Seven members of the Monetary Policy Committee voted to leave the key interest rate unchanged at 0.10 percent, while Dave Ramsden and Michael Saunders sought a 15 basis point rate hike, the bank said in a statement on Thursday.
Ramsden and Saunders said the economic outlook warranted a tightening in the monetary policy stance at this meeting.
Markets expected a 15 basis point rate hike at the meeting after Governor Andrew Bailey recently commented that the bank will have to act on inflation.
Further, the MPC decided to retain the existing stock of corporate bond purchases at GBP 20 billion and the government bond purchases target at GBP 875 billion.
Catherine Mann, Ramsden and Saunders preferred to reduce the target for the stock of UK government bond purchases to GBP 855 billion from GBP 875 billion.
Dissenting members said a decision to tighten policy at this meeting would reduce the risk of medium-term inflation expectations drifting up, which might otherwise ultimately necessitate a more abrupt subsequent tightening in policy and hence a greater adjustment in growth and employment.
The MPC judged that it would be necessary over the coming months to increase Bank Rate in order to return CPI inflation sustainably to the 2 percent target.

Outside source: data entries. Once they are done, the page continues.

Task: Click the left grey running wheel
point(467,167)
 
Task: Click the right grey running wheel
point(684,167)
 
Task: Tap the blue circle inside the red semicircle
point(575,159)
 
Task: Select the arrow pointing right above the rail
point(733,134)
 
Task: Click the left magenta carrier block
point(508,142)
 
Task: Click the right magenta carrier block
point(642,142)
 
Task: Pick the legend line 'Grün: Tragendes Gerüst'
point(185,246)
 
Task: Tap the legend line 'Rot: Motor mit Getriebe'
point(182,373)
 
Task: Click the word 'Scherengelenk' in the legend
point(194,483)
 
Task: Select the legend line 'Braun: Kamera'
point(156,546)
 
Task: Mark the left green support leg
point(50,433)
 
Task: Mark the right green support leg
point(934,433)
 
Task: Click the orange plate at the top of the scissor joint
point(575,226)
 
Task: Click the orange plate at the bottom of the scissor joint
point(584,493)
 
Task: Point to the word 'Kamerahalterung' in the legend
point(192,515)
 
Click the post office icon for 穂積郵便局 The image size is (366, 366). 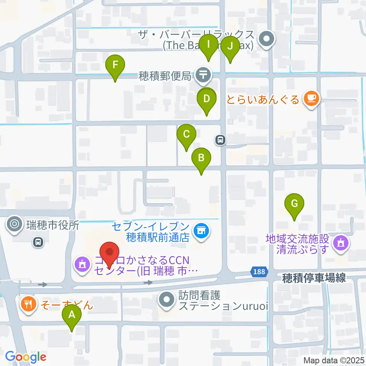point(204,75)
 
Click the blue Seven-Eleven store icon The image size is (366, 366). point(201,231)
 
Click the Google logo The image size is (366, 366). point(26,357)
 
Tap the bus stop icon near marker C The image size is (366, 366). point(220,140)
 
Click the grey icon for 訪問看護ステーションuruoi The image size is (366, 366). point(167,300)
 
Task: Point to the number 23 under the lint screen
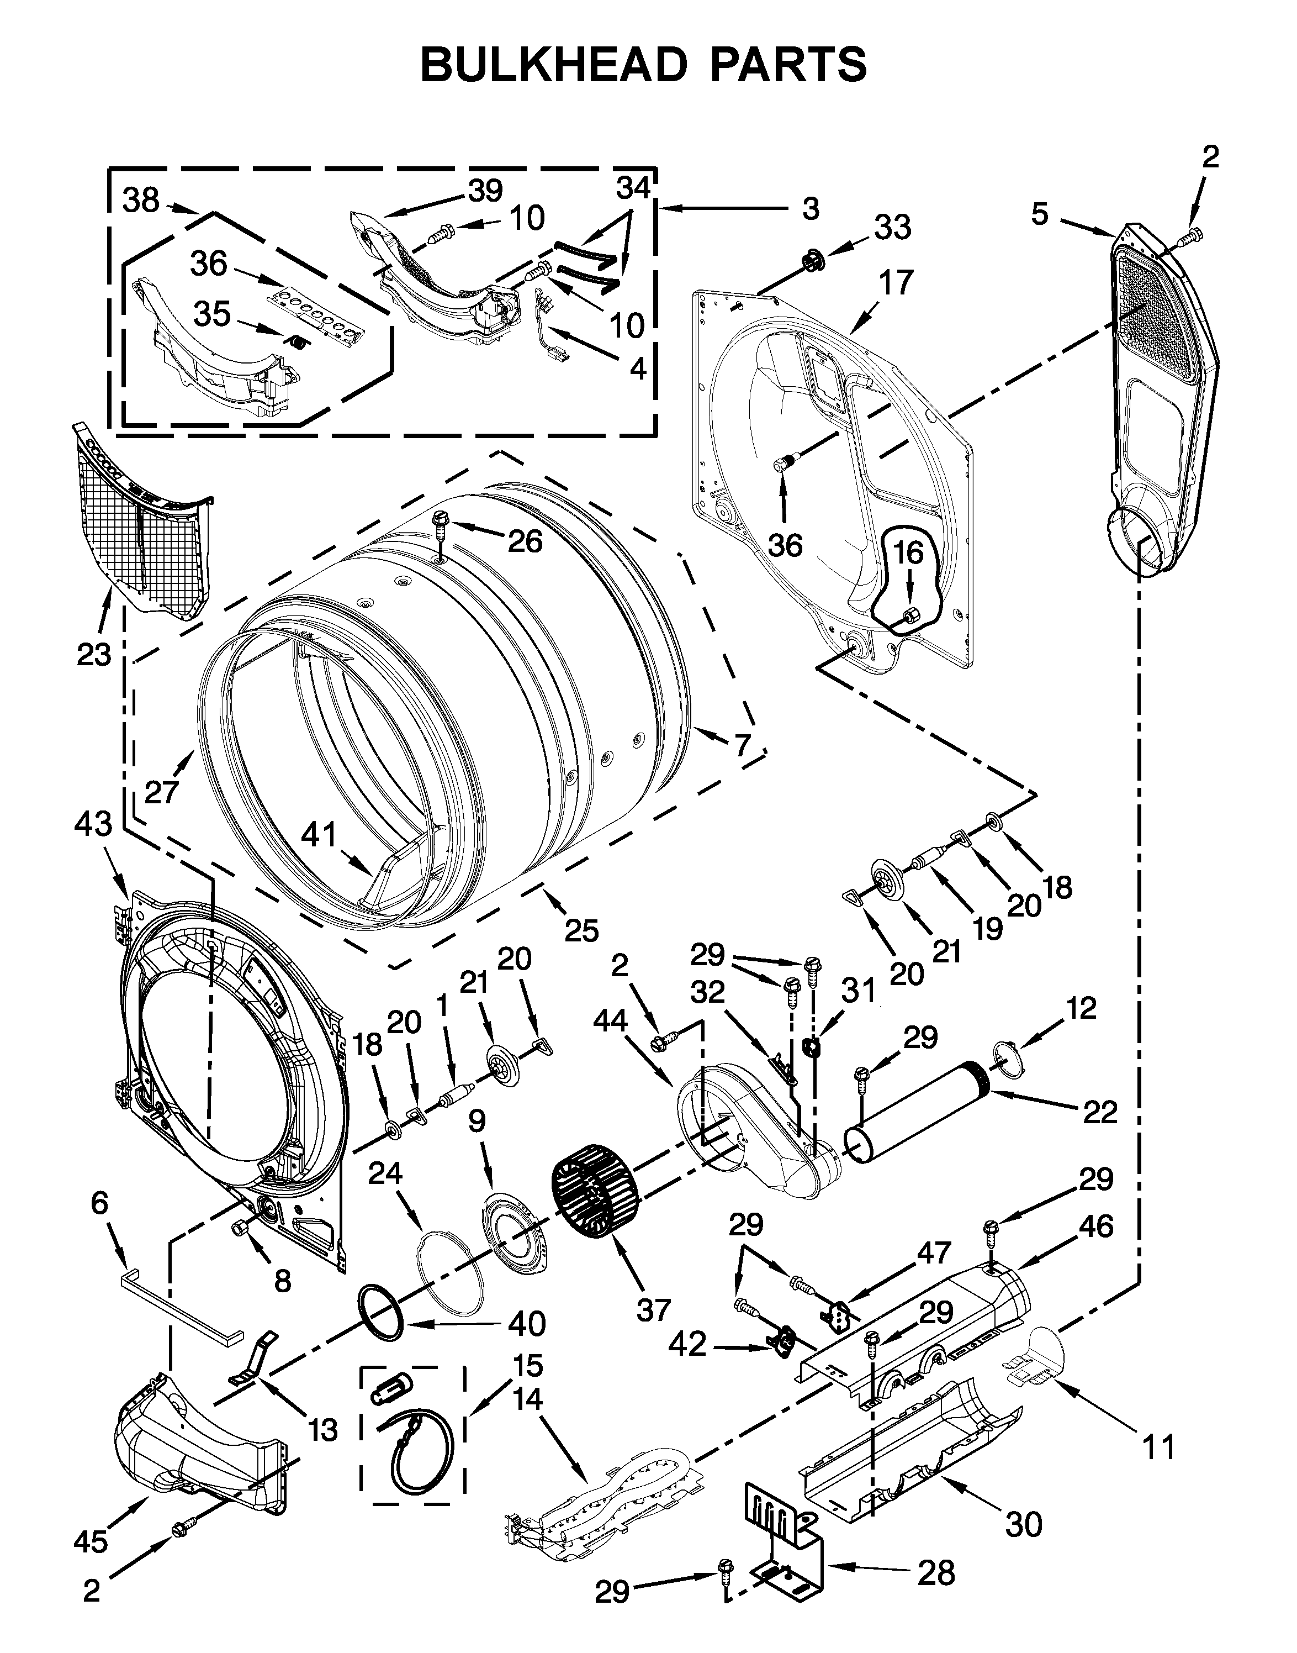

Paul Dales, an economist at Capital Economics, said the bank sent a strong signal that it is unlikely to raise rates to the level of 1.00 percent that is fully priced into markets by the end of next year. The economist expects rate to end next year at 0.50 percent.
According to the latest BoE forecast, CPI inflation will rise to 4.5 percent in November and remain around that level through the winter, accounted for by further increases in core goods and food price inflation.
Inflation is expected to peak at around 5 percent in April 2022, materially higher than expected in the August Report.
Price growth is projected to fall back materially from the second half of next year as supply disruption eases, global demand rebalances and energy prices stop rising.
Overall, GDP was expected to have grown by around 1.5 percent in the third quarter of this year, and to expand by 1 percent in the fourth quarter in the November Report projections, around half of the rates envisaged in the August Report.
As a result, GDP was expected to remain below its pre-Covid level until the first quarter of 2022.